A new book looks back at the history of downtown Gary back when it was "the social, cultural and political center of the blue-collar industrial community."
The brother-and-sister duo, John C. Trafny and Diane F. Trafny, published "Downtown Gary: Millrats, Politics and U.S. Steel" with Arcadia Publishing through its "Images of America" series.
"'Downtown Gary: Millrats, Politics, and U.S. Steel' provided a glimpse not only of the stores of yesteryear but also the politics, churches, schools, and of course, United States Steel Corp. and the millrats," Arcadia Publishing said in a press release.
Filled with many vintage black-and-white photos, the history book looks at the heydey of downtown Gary between the 1920s and 1960s, when it was a major shopping destination and gathering place in Northwest Indiana.
"People from throughout the Calumet Region flocked to the Steel City's popular stores, theaters and restaurants by car, bus and the South Shore Railroad," Arcadia Publishing said in a press release.
"For many, Gordon's, Lytton's, Sears and Goldblatt's bring back memories of window-shopping, making layaway plans, visiting Santa, and being asked 'May I help you?' by courteous employees."
The 128-page book is the fifth former steelworker and U.S. Army veteran John Trafny has written about Gary. The Gary native and Emerson High School graduate is now a lecturer at Purdue University.
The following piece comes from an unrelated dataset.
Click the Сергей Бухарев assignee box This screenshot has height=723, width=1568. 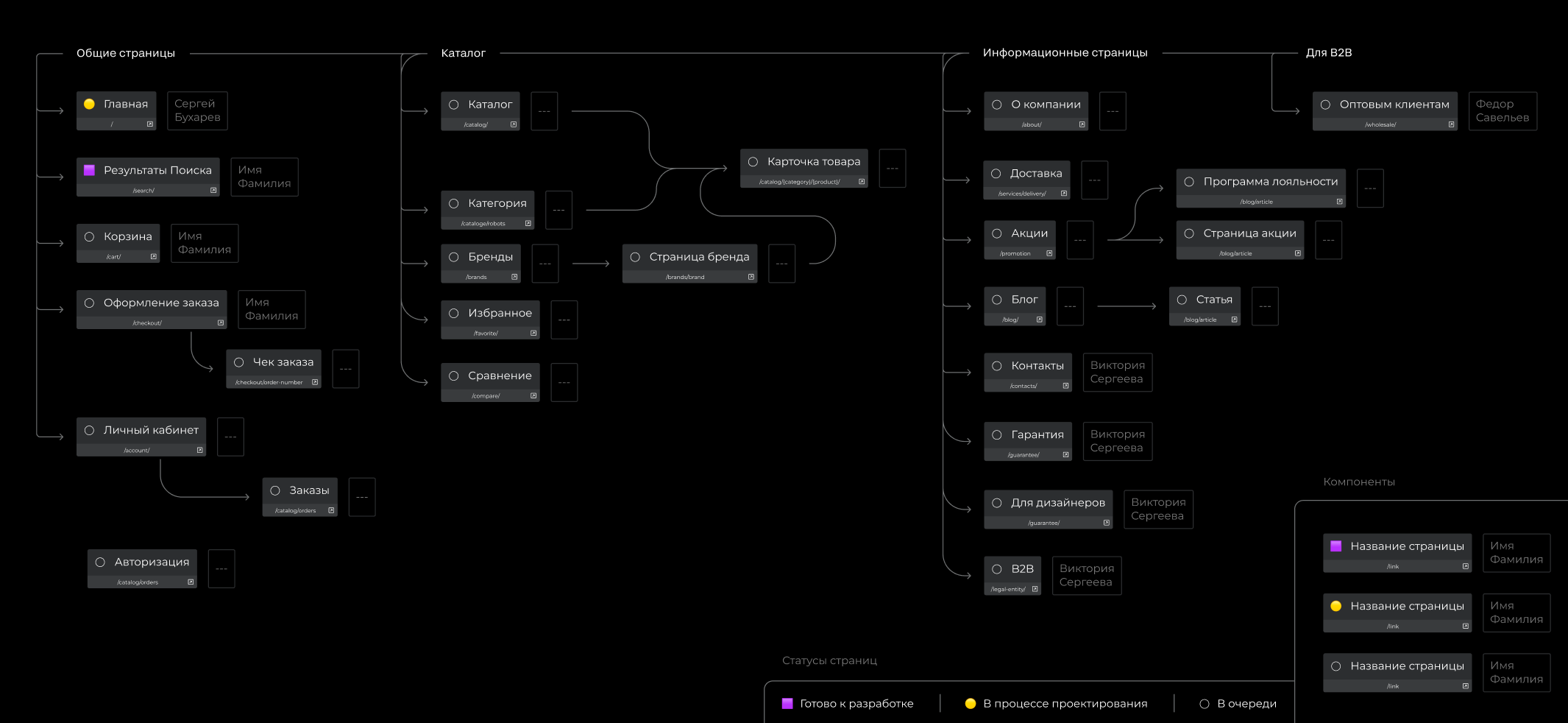tap(197, 110)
He co-authored the book with his sister, Diane Trafny, a Gary native and current Griffith resident who graduated from Andrean High School and Indiana University.
It features notable figures such as astronaut Frank Borman and actor Karl Malden, photos of early businesses, and descriptions of political happenings such as when President Dwight Eisenhower made a whistlestop speech in downtown Gary, or when a train car "loaded with cattle, hogs, calves, sheep and clams" arrived for a Democratic barbecue just before an election in 1907.
Readers can see the interurban rail lines that used to run over the downtown and massive but long-bygone department stores like the four-story H. Gordon & Sons Department Store that was known for its landmark clock before it shuttered for good in 1972.
One can glimpse the inside of a packed Palace Theater or Seaman Hall in City Methodist Church, glance at old class photos, or see the idyllic beauty of the leafy Horace Mann High School grounds back in its prime.
The book retails at a suggested price of $21.99 and is available at local bookstores.